» About this task: Copy the lines below exactly, starting with the first and finishing with the one holding "Open the Sign Up button"; do not copy the pictures.

# # # #

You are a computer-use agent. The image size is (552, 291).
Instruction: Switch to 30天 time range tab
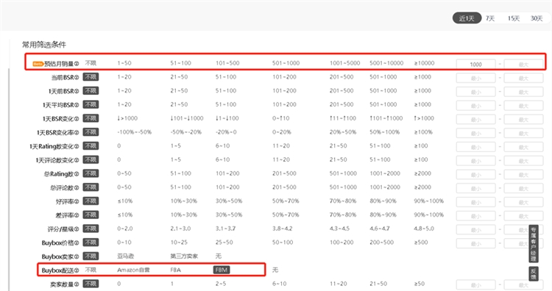[537, 18]
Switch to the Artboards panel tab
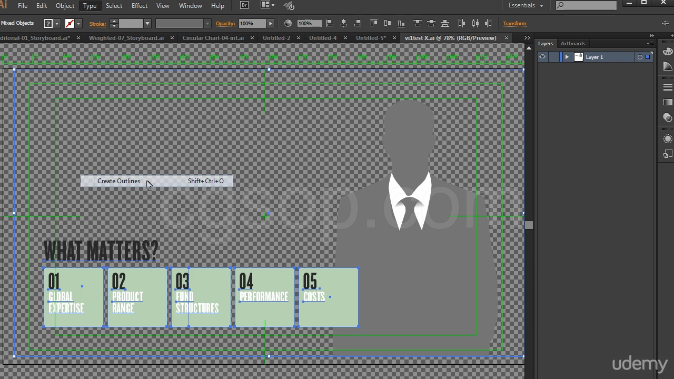The height and width of the screenshot is (379, 674). point(572,44)
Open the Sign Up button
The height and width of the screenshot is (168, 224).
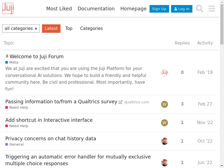point(159,9)
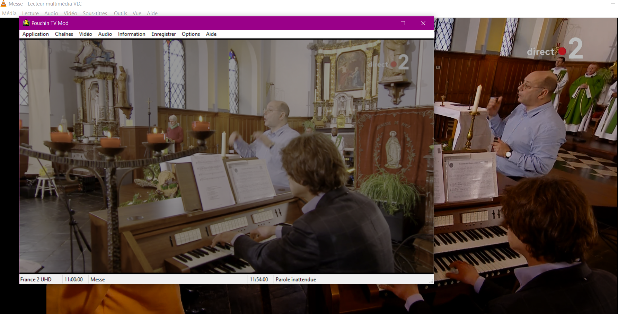Open VLC's Vue menu
618x314 pixels.
(137, 14)
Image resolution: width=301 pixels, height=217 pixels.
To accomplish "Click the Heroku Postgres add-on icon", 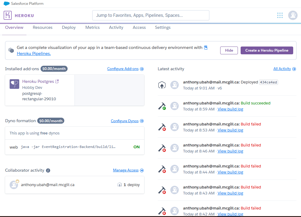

# # # #

» Answer box:
You are a computer-use agent. The image size is (552, 291).
Instruction: Switch to 30天 time range tab
[537, 18]
Switch to the Artboards panel tab
The height and width of the screenshot is (379, 674). point(572,44)
Open the Sign Up button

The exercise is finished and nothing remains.